Wednesday, January 6, 2021

Lowells, Cabots and Gringos

 And here's to the good town of Boston, 

The home of the bean and the cod, 

Where the Lowells speak only with Cabots, 

And the Cabots speak only with God.

There are Cabots here in Alamos, reputedly scions from the Boston stock of Cabotry. They live within a large walled estate with a Mexican family in residence on the grounds as caretakers, about a quarter-mile from Miguel's humbler bespoke villa. I do not entertain hopes of enjoying their nearer acquaintance and should probably only stammer should chance bring us together. 

The late lamented Rip Torn owned a villa in the old centro - a grubby streetside wall of peeling stucco surrounding a courtyard rubbled with chunks of cement and capsized palm fronds, still much as he loved it and left it when he departed, though his quarters within were perfectly habitable during his sojourn here. Carroll O'Connor once lived just around the corner in a fine manse at Avenida Chihuahua and El Chalaton. Further down El Chalaton is a hotel once the home of the Mexican actress Maria Felix. All departed.

TASKS FOR THIS EXERCISE
[1] Do these statements agree with the Alamos passage? (a) The Cabots in Alamos live about a quarter-mile from Miguel's villa. (b) Carroll O'Connor once lived in what is now a hotel on El Chalaton. (c) The writer hopes to become better acquainted with the Cabots. For each, answer yes or no and quote the words of the Alamos passage that decide it.
[2] Carry on the Alamos passage, starting after its final sentence.

Saved entries
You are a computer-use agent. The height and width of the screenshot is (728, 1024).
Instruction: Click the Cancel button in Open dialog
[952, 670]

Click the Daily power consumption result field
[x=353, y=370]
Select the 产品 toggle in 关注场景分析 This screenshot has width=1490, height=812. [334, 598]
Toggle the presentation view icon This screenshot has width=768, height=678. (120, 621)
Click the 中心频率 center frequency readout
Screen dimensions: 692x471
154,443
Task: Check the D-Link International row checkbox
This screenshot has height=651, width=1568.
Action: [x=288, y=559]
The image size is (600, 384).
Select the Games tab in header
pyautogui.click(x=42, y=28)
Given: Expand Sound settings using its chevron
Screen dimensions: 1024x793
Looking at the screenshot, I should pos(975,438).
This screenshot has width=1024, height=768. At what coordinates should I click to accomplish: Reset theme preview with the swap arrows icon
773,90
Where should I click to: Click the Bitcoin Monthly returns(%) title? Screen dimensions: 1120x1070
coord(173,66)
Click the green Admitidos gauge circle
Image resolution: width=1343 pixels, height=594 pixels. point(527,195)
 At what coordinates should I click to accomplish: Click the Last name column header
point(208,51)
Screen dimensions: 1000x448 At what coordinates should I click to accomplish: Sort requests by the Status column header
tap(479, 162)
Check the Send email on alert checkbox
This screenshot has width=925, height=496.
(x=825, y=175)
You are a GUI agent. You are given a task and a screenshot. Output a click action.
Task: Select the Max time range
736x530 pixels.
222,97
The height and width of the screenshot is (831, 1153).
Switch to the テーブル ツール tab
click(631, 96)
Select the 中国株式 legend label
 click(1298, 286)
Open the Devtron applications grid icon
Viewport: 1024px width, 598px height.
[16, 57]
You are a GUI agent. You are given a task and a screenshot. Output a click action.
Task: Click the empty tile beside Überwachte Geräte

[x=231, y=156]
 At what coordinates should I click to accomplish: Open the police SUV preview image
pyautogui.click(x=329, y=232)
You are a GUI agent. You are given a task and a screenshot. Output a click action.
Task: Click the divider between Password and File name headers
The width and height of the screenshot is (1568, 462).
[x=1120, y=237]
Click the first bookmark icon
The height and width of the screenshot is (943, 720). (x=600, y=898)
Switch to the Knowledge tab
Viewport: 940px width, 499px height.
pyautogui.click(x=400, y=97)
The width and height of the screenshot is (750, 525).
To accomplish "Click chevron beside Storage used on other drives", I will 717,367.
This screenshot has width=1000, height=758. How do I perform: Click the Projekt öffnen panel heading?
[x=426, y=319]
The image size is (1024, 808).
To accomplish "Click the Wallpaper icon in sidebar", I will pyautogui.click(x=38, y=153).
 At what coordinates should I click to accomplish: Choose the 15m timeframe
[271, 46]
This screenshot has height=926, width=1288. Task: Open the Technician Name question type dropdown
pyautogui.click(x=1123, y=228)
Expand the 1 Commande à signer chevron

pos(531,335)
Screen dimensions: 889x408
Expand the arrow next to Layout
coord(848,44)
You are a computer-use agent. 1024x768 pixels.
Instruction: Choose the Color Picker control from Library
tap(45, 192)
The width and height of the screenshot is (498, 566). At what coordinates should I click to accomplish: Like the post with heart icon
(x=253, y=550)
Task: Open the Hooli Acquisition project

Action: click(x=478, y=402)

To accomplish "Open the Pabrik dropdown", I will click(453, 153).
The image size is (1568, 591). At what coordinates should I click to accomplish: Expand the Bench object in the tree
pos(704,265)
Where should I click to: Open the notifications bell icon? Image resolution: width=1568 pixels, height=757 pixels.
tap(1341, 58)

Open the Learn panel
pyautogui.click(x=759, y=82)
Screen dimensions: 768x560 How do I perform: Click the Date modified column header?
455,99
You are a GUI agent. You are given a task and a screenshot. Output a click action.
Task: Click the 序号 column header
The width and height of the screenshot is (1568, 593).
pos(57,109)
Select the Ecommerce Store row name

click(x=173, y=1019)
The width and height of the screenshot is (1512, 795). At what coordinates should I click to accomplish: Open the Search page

ANSWERS
[1]
(a) Yes: "about a quarter-mile from Miguel's humbler bespoke villa"
(b) No: "Further down El Chalaton is a hotel once the home of the Mexican actress Maria Felix."
(c) No: "I do not entertain hopes of enjoying their nearer acquaintance"

[2]
Alamos, with a sizeable population of resident gringos, is itself a simulacrum of the cultural divide within the United States. It is not that the Lowells speak only with Cabots (and none, by all the available evidence, speaks with God). It is that the Republicans speak only with Republicans, so far as they can manage it, and the same is true of the Democrats, although they generally speak to Mexicans as well, and in a wider range of voices than the imperative or the diparaging. The Canadians seem above it all, having their own peculiar troubles. And the French have all stayed home.  

Cultural Divide

The population being considerably smaller and people generally remembering one another from before the days of le toxicite mauvais, everyone makes some effort to get along. No one is perfectly anonymous, as they can be in the larger gene pool to the north, and consequently there is less gratuitous hostility among the factions. But the divide has appeared and persists nonetheless. The unfolding Senate runoffs in Georgia are being tracked here as raptly as in the U.S., the Congressional post-election charade plays here, just as across the border, as shabby street theater, but mercifully muted. All the impoverishment of human character in the national capital seems distant and not very urgent.